▸ WRITTEN INSTRUCTION: Can you output the stretch from the line containing "Where should I click to: Switch" through the line containing "tap(863, 610)" as a JSON list of strings, one string per line, with blank lines left out?

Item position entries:
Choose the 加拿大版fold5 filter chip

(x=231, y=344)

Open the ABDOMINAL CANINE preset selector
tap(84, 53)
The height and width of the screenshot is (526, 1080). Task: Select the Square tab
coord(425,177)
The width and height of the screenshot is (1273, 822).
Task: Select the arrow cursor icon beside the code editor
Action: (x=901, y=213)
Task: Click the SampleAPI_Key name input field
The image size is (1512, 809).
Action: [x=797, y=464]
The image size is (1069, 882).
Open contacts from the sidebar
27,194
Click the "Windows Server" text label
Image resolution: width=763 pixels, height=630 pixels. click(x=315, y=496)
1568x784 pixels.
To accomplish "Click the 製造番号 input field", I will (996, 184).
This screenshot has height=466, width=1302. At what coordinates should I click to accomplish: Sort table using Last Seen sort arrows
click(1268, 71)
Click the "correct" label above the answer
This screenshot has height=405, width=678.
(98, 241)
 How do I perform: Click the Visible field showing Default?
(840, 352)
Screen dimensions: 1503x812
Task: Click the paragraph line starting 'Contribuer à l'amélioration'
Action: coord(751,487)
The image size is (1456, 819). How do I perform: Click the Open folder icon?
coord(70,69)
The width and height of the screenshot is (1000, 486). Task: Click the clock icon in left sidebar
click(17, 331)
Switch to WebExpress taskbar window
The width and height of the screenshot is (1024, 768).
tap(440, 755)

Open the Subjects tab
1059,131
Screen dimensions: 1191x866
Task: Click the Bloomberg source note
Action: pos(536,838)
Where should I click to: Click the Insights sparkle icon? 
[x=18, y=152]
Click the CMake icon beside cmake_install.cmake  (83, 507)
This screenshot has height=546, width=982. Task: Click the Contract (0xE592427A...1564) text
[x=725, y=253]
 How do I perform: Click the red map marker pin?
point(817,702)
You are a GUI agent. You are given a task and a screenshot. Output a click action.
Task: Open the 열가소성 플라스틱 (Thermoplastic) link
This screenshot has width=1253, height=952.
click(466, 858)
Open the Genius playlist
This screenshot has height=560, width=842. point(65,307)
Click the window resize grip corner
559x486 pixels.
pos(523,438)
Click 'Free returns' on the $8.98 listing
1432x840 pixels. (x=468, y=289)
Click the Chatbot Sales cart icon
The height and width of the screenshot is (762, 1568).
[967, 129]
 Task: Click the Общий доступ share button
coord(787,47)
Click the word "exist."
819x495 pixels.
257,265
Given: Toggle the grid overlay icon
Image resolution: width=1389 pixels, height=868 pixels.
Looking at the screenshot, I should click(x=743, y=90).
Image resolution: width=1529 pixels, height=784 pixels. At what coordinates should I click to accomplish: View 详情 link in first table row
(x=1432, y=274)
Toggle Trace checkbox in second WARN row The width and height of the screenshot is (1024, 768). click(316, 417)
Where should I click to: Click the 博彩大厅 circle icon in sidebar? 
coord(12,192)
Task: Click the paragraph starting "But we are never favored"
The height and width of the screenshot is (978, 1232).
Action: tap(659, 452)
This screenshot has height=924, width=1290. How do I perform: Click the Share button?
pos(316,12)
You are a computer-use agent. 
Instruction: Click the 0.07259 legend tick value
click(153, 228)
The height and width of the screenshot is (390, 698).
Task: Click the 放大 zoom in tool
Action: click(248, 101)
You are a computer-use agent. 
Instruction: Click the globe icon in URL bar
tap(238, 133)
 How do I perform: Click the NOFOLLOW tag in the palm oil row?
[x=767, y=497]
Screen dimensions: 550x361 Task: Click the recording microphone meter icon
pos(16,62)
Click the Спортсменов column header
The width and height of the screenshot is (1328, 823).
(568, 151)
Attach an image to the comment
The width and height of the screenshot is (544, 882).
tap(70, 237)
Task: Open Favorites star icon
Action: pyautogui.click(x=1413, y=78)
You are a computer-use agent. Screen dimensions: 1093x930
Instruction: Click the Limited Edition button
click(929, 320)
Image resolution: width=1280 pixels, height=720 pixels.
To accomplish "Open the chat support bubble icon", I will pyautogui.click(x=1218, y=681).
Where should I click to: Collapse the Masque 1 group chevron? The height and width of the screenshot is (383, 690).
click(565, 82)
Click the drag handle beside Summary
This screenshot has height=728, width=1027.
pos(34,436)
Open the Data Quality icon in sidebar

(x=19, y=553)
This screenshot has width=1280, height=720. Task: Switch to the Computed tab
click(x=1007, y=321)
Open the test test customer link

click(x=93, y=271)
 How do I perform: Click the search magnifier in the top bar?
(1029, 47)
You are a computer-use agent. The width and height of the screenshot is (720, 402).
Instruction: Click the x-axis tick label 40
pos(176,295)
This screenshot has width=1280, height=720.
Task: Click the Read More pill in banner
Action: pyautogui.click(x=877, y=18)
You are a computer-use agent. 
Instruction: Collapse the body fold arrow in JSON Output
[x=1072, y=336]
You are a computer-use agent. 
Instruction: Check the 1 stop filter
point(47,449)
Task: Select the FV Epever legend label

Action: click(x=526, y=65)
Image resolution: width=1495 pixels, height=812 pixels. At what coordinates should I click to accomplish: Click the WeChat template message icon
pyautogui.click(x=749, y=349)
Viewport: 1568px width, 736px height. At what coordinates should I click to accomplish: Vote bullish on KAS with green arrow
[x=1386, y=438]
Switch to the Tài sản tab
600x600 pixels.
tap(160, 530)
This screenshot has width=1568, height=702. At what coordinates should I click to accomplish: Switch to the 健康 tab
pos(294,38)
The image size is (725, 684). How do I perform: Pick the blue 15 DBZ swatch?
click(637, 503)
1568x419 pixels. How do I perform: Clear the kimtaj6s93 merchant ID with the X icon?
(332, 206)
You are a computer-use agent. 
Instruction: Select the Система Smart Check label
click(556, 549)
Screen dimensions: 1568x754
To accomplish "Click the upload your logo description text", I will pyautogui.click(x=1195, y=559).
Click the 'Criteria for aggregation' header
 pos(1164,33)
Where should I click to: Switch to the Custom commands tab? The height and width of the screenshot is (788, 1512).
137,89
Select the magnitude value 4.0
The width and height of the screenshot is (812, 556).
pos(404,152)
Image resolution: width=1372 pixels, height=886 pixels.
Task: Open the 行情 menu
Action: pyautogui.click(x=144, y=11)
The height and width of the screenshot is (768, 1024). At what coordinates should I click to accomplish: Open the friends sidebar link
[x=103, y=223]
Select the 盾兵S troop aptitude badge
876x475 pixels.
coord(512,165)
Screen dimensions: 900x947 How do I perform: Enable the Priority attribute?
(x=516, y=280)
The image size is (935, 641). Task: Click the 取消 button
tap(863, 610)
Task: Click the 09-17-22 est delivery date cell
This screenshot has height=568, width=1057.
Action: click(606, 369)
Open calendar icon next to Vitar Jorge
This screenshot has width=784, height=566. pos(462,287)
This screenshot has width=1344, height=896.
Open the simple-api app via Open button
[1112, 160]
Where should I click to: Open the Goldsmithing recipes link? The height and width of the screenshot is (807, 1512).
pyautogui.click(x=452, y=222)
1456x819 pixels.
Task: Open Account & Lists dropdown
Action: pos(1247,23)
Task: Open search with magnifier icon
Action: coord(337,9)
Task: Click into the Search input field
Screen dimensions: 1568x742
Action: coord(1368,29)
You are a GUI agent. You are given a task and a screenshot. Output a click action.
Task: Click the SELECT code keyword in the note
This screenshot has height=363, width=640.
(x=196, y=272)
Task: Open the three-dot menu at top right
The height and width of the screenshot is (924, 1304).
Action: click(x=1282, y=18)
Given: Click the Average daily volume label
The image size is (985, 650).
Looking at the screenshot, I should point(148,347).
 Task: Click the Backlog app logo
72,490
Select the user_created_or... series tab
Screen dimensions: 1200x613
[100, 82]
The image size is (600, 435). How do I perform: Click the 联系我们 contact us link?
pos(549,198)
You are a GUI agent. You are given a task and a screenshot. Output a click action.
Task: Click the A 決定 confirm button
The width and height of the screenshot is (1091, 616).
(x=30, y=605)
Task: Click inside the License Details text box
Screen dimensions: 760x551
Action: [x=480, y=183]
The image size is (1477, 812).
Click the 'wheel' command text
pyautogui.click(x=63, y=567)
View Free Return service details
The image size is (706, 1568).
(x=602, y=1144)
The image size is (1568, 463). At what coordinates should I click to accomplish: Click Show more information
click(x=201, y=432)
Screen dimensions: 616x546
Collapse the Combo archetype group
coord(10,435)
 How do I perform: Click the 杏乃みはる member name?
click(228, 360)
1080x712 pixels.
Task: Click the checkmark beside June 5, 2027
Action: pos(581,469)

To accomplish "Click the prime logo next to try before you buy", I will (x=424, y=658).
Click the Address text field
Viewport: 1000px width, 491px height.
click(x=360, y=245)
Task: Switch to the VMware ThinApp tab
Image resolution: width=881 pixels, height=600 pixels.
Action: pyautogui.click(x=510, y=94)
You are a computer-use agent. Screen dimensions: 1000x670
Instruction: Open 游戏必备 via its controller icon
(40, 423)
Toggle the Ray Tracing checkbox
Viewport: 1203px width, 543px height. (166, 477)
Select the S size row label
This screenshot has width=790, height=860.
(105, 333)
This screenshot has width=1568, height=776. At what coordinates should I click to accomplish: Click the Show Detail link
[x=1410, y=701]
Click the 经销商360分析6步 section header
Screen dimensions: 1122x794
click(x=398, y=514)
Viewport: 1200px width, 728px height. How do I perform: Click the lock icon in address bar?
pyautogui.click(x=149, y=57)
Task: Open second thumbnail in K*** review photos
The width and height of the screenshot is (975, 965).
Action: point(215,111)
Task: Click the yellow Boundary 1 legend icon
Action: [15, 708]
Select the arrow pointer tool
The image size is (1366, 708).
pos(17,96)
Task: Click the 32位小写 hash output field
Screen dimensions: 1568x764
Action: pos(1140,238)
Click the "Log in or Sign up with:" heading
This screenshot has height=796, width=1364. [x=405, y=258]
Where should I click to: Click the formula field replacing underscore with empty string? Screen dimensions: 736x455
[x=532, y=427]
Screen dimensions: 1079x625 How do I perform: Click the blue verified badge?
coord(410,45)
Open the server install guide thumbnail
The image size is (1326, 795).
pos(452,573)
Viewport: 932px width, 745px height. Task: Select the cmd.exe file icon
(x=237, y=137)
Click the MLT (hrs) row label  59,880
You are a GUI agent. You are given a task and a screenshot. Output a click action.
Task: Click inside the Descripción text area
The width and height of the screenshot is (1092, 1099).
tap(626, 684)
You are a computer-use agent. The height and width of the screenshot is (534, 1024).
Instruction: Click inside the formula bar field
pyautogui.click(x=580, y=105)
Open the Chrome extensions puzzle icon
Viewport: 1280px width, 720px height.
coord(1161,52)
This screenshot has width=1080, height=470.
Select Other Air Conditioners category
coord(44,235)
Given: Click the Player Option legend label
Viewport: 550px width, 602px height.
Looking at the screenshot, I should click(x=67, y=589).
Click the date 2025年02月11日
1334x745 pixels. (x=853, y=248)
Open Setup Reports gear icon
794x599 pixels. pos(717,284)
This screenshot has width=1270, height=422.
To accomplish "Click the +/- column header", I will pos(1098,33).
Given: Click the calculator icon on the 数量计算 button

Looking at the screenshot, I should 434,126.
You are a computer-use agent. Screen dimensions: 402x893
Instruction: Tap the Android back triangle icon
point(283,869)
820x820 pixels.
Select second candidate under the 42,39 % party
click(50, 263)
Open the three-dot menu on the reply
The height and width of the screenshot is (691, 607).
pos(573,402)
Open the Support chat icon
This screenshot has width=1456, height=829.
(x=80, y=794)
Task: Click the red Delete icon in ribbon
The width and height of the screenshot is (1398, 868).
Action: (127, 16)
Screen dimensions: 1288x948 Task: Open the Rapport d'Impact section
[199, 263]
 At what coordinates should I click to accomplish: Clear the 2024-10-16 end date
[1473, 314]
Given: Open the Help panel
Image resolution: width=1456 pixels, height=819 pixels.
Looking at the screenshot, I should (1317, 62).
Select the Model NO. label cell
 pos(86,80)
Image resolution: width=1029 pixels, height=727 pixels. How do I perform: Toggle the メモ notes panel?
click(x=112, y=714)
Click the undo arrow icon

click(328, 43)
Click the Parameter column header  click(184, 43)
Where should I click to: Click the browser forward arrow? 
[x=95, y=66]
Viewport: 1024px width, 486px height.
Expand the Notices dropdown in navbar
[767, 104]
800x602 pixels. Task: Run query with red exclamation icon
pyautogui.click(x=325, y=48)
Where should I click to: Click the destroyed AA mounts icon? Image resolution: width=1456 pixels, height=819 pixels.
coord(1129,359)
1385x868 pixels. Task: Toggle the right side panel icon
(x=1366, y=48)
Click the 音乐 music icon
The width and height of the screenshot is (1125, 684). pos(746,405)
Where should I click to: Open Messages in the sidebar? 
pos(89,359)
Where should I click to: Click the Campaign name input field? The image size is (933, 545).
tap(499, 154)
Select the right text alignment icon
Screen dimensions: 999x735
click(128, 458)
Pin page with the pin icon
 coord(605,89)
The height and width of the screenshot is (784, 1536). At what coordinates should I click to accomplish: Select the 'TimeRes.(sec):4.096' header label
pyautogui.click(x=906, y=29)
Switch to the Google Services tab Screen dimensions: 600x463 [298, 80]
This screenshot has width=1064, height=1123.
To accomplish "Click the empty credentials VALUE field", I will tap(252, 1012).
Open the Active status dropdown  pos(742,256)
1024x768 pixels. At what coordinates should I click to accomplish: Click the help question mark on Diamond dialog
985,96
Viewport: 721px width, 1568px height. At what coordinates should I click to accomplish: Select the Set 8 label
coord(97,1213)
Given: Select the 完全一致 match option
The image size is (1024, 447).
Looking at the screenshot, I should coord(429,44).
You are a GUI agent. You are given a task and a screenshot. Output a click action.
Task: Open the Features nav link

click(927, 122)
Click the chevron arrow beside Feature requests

▸ WRITTEN REPLY:
[
  "Where should I click to: Switch to the Custom commands tab? The height and width of the screenshot is (788, 1512).",
  "137,89",
  "Select the magnitude value 4.0",
  "The width and height of the screenshot is (812, 556).",
  "pos(404,152)",
  "Image resolution: width=1372 pixels, height=886 pixels.",
  "Task: Open the 行情 menu",
  "Action: pyautogui.click(x=144, y=11)",
  "The height and width of the screenshot is (768, 1024). At what coordinates should I click to accomplish: Open the friends sidebar link",
  "[x=103, y=223]",
  "Select the 盾兵S troop aptitude badge",
  "876x475 pixels.",
  "coord(512,165)",
  "Screen dimensions: 900x947 How do I perform: Enable the Priority attribute?",
  "(x=516, y=280)",
  "The image size is (935, 641). Task: Click the 取消 button",
  "tap(863, 610)"
]